Teaching children made me a much better teacher of teens and adults. I learned how to listen, figure out what's needed, then quickly provide practical help. In some cases a student's difficulties stem from being born abroad, coming from another culture, speaking another language. I'm not a specialist in ESL, but I've already coached 4 14-year-olds in English, French and German as well as sports, art and crafts before joining the English Department at the University of California, Berkeley. There I taught a few foreign students whose native languages were French, German, Italian and Mandarin. At McGill University in Montreal, my students' numbers, range of backgrounds and languages, vastly increased. Out of the thousands I taught, hundreds came from Central America, Europe, Africa and Asia, the first of their immigrant families to enter university. Wherever I taught, I aimed to inspire, motivate and support students to reach their full potentials. So aside from doing star turns in big lecture courses, I taught smaller interdisciplinary courses designed to rapidly increase not just knowledge and skills but students' observational, analytic and creative powers. I achieved this by creating flexible assignments, then advising and monitoring students individually. This often meant one-on-one tutoring. In high school, many students settle for doing less than they can. They don't with me! Because I often transformed individual academic performances, some claimed I got all the best students. I didn't. I just held students to high standards, working with them till they thrived on their own. I'm proudest of those who nearly failed, then graduated with honors, becoming doctors, lawyers, architects, teachers--even artists, actors, and novelists.
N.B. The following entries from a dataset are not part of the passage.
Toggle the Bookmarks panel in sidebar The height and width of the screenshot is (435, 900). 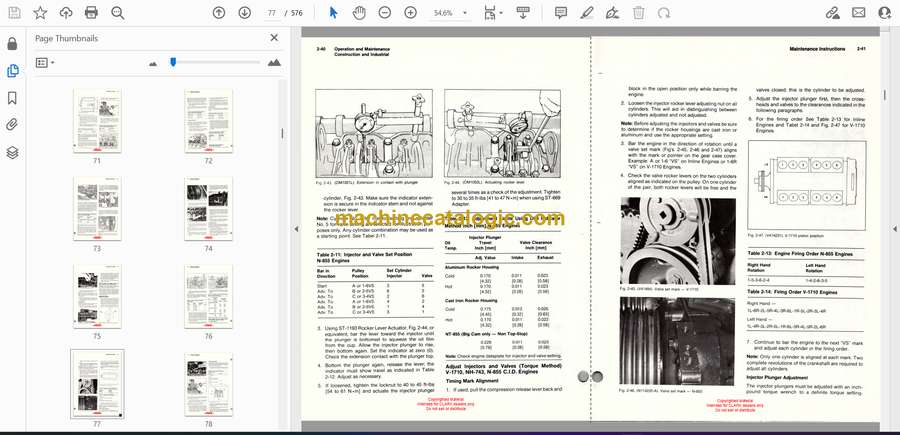(12, 98)
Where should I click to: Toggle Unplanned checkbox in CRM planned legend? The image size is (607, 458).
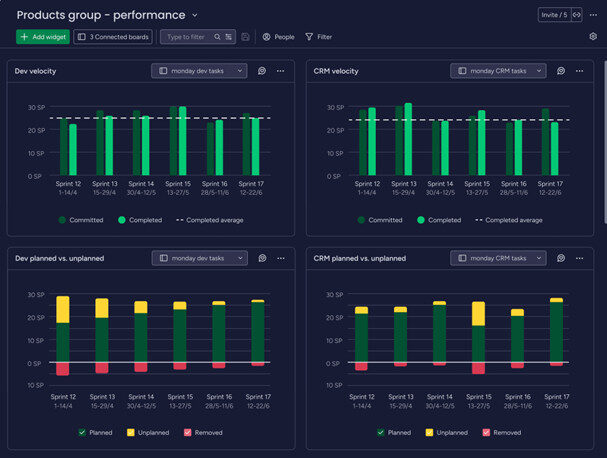point(430,433)
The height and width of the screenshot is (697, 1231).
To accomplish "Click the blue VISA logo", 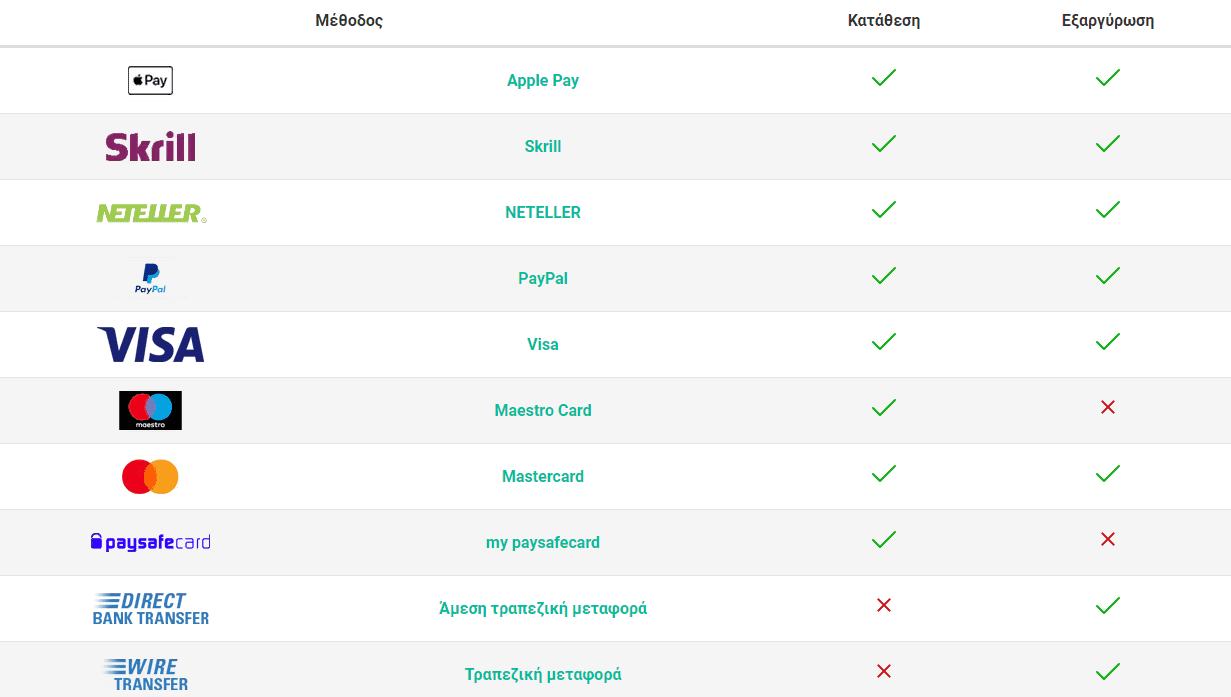I will click(x=150, y=345).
We'll talk first about what you want to achieve and anything that might get in the way. I will probably ask to see examples of your writing and tests you have taken, just to confirm your self-assessment. If factors outside school affect you, we'll explore those, too. We'll then work out a plan to get you to your goals as quickly as possible, respecting limits on time and energy. I'll lead you through texts, problems and puzzles, devising exercises to sharpen your focus, your skills, your critical thinking. I may even assign you literary, logical or mathematical detective work - otherwise known as research. It's fun.